ROCKFORD, Ill. (WTVO) — The United States Constitution guarantees all criminal defendants a right to trial by a “jury of their peers.”
In Illinois, a jury is selected at random from individuals who are eligible for jury duty.
To become a juror in Illinois, a prospective juror must be:
- citizens of the United States
- at least 18 years of age
- inhabitants of the county in which summoned
- free from all legal exception
- of fair character
- of approved integrity
- of sound judgment
- well informed
- able to understand the English language, whether in spoken or written form or interpreted into sign language.
When someone is summoned to be part of the jury pool, that doesn’t necessarily mean they will serve on a jury.
If there is no available case for trial, or if a juror is excused from a court proceeding, they may be sent home.
But — can you be arrested if you don’t show up to jury duty in the first place?
The answer is: yes. Failing to appear for jury duty in Illinois is against the law.

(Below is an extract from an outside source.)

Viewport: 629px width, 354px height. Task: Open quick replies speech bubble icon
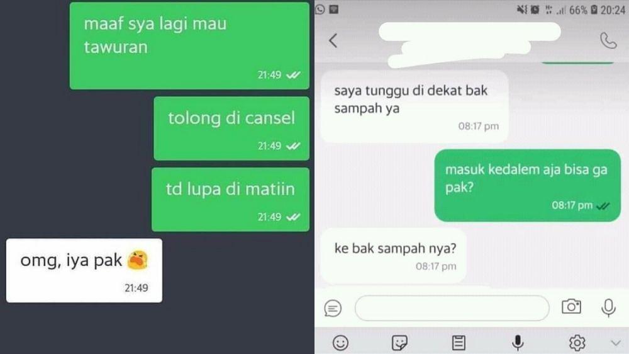tap(333, 308)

A juror who does not answer a summons can be found in contempt of court and can be fined up to $100 for a state summons; or spend up to three days in jail, or be ordered to perform community service, for a federal summons.

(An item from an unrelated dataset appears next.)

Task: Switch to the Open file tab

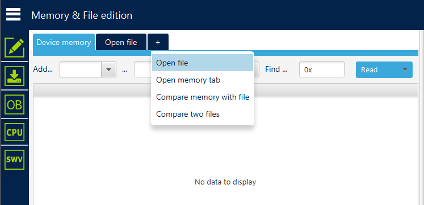Action: (x=121, y=42)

If you respond to your jury summons and explain that you have a valid excuse, the state will generally allow you to postpone service or remove yourself from the potential pool of jurors.
Valid excuses for missing jury duty include:
- Medical and physical conditions
- Presently out of the country
- Not a citizen
- Not of age
- Felony conviction
- Currently serving probation
- Full-time student
- Breastfeeding mother
- Job complications
- Obligation to care for another person during the day, or
- Financial hardship.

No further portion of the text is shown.